Fallujah. April 19, 2004
  
It was a roadside debate involving an Iraqi couple and four US marines. It won't merit a footnote in the history of the US struggle with the insurgents who hold much of this city in their grip. But it demonstrated the difficulties marines are having in persuading Iraqis to help them.
  
The incident started early on Friday morning when an Iraqi, followed dutifully by his wife, approached Lieutenant Michael Scott, 26, for help crossing the marine checkpoints restricting the flow of traffic into Fallujah.
  
The man, about 50, needed to drive his truck into town to help some relatives and to bring food back to his family in the village of Saqlawiyah. He gave the impression that he wanted to help the Americans if only they would help him.
  
Lieutenant Scott agreed and scribbled a note allowing the man to pass. He hoped that, in return, the man would later provide information about insurgents hiding in the countryside and smuggling arms and fighters into the city.
  
Each day the US launches unmanned surveillance planes to track insurgents. Phone lines are tapped and leaflets and public address announcements urge Iraqis to give information.
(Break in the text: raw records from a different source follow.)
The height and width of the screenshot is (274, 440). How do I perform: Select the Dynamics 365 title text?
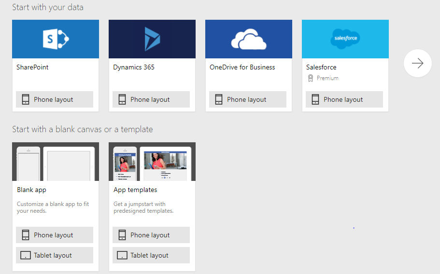[134, 67]
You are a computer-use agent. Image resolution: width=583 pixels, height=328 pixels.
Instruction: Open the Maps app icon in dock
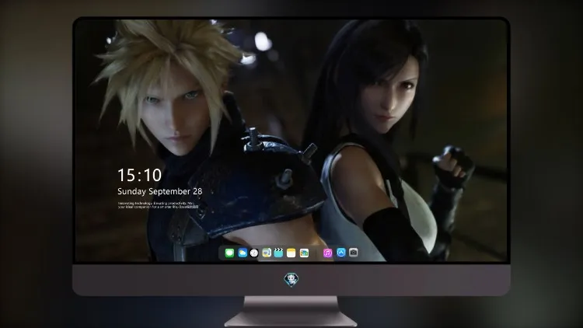click(x=267, y=253)
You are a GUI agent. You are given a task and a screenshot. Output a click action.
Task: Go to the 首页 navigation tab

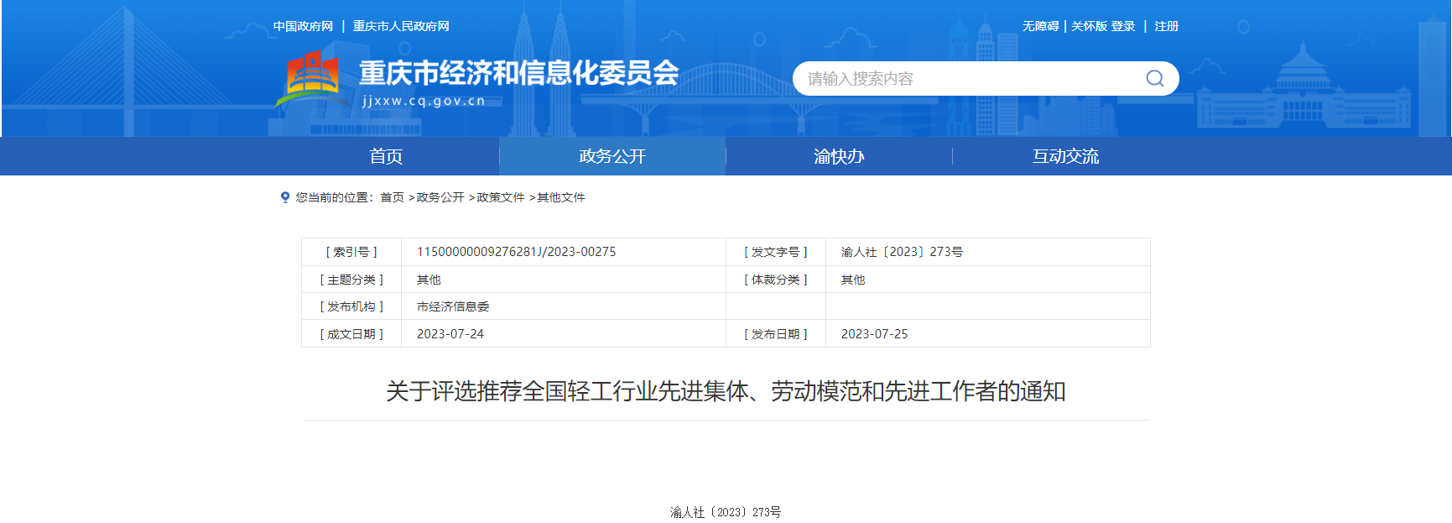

But that is not enough. "Until you get some human intelligence, you really can't get anywhere (stopping the insurgents)," Lieutenant Scott said.
  
Once the man and his wife had entered the city in their battered, bullet-pocked 1985 truck, Lieutenant Scott returned to the marine outpost.
  
Hoping to ingratiate himself with the couple and their relatives, he gathered a lot of food and, organising a convoy, headed towards the couple's home in the farm belt that encircles much of Fallujah.
  
His convoy arrived before the couple had returned home, so the marines began handing out food to at least three dozen children and some adults. Children tussled happily for sweets as marines threw handfuls into the air. But one adult pleaded with them to leave lest insurgents learn of their visit and take retribution later. A young girl began crying and flailing her arms. The marines left.
  
Then a call came through on the radio - the man and his wife, while on their way home, had been wounded in an attack several kilometres away. Their truck had been shot up so, despite their injuries, they were trying to walk back to the village before the curfew.
  
Both had been hit by shrapnel, the woman in her arms, the man in his back. Both had been treated by navy medics.
  
Lieutenant Scott rerouted his convoy to the site and greeted the man. The wife was weeping and shaking her head. The man was distraught. He said he had been hit by US fire and that his truck, which he needed to support his seven daughters and three sons, was ruined.
  
Lieutenant Scott struggled to explain through an interpreter that the shrapnel had to have come from an insurgent's mortar. The effort failed.
  
He offered to replace the truck with one that had been confiscated from insurgents. The man refused. To take the truck would mark him as a friend of the marines and he and his family could be killed.
  
He did, however, want his truck towed to his farm. But the marines said they could not tow it because it had been abandoned in an area thick with insurgents. The man said he would instead accept money and quoted a price that translated into upward of $US5000 ($A6700). Too much, Lieutenant Scott said.
  
He sought to bargain, telling the man that the marines wanted to help him but had to be helped in return. "I don't want to help either side, the US or the others, both will shoot me," the man said.
  
In the end, nothing was resolved. The man and his wife accepted a ride towards their village - close enough to walk home but far enough away so that neighbours would not see them accepting aid from Americans.